» Exercise goal: Please extract every line of the items below that contains the string "will", matching case exactly.

» Data provided:
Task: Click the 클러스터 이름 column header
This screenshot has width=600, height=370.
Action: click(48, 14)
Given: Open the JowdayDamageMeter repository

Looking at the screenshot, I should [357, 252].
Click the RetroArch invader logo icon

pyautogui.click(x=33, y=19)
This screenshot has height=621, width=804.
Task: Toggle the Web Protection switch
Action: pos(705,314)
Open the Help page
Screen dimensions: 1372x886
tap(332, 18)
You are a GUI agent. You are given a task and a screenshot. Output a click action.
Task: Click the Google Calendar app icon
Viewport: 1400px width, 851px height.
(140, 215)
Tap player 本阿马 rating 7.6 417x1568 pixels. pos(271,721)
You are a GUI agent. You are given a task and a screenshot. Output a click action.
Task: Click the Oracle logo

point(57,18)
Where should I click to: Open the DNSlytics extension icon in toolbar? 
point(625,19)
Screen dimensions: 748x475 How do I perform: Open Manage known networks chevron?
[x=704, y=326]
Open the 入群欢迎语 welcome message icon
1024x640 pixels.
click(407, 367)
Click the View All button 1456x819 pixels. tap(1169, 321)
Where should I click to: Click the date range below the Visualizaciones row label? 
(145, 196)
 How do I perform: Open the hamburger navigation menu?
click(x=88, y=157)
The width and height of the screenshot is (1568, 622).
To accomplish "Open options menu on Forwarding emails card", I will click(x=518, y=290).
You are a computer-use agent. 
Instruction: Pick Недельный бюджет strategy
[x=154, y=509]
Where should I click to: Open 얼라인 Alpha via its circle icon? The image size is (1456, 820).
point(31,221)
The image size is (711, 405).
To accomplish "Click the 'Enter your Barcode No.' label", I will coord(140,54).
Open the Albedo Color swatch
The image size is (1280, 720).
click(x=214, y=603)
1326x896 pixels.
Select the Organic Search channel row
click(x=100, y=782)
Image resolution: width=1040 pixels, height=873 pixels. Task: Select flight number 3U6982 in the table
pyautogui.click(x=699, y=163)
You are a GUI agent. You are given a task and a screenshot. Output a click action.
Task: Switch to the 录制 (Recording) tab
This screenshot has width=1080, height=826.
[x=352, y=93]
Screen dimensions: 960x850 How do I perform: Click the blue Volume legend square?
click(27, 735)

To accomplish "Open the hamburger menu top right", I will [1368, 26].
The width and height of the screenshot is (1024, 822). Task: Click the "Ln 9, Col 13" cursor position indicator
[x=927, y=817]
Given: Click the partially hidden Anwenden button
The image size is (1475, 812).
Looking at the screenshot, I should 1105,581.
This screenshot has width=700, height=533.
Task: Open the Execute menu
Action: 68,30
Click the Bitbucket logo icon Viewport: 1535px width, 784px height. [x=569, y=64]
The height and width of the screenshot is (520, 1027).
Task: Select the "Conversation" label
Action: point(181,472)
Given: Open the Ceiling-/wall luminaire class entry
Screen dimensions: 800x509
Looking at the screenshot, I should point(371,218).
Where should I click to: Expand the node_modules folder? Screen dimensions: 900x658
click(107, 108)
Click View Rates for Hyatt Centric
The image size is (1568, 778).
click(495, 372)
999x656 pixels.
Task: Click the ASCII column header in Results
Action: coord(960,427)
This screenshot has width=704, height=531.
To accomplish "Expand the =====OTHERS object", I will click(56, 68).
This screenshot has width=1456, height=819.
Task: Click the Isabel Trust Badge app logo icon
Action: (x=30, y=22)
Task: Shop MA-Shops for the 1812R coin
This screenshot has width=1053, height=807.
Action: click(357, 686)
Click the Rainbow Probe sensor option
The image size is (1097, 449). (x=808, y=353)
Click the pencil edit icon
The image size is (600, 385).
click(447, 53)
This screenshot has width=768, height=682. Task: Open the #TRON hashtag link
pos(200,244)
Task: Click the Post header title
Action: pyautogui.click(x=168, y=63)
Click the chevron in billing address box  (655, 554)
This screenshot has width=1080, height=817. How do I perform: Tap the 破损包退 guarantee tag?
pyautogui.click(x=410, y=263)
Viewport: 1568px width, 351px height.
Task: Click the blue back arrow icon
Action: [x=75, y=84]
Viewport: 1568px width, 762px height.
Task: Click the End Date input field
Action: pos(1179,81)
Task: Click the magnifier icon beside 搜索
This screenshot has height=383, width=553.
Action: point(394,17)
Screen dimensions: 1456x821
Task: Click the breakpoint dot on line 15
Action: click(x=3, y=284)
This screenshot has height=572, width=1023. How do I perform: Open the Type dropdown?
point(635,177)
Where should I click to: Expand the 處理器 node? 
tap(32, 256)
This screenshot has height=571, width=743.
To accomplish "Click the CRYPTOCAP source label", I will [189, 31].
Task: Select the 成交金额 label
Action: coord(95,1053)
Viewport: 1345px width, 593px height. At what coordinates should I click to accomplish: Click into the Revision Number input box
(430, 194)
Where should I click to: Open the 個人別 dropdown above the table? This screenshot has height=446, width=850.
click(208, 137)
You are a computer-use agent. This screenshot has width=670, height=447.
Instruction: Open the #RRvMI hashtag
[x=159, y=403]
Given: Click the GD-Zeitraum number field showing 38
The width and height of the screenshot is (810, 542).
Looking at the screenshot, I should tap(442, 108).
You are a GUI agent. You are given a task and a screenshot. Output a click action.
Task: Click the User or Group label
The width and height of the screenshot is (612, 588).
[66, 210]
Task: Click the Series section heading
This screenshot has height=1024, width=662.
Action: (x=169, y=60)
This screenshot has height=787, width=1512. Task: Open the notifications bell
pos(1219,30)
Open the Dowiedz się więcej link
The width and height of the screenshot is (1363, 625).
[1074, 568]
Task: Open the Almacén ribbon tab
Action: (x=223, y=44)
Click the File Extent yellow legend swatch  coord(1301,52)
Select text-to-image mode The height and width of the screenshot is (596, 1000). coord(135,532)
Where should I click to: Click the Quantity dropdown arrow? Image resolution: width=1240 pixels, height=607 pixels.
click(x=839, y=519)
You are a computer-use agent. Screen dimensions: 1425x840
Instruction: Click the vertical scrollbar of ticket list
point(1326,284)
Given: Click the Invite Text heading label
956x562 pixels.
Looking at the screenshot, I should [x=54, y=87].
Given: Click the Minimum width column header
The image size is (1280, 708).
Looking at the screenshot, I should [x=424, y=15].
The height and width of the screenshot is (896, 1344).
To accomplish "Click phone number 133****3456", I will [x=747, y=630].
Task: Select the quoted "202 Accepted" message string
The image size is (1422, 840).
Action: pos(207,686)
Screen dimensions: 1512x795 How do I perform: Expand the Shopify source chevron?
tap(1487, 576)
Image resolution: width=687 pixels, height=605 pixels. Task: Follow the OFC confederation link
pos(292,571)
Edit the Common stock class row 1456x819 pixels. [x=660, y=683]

» Completed task:
To accomplish "Open options menu on Forwarding emails card", I will click(x=518, y=290).
To accomplish "Click the 'Enter your Barcode No.' label", I will coord(140,54).
To accomplish "Open the hamburger menu top right", I will [1368, 26].
To accomplish "Expand the =====OTHERS object", I will click(56, 68).
To accomplish "Click the CRYPTOCAP source label", I will [189, 31].
To accomplish "Click phone number 133****3456", I will [x=747, y=630].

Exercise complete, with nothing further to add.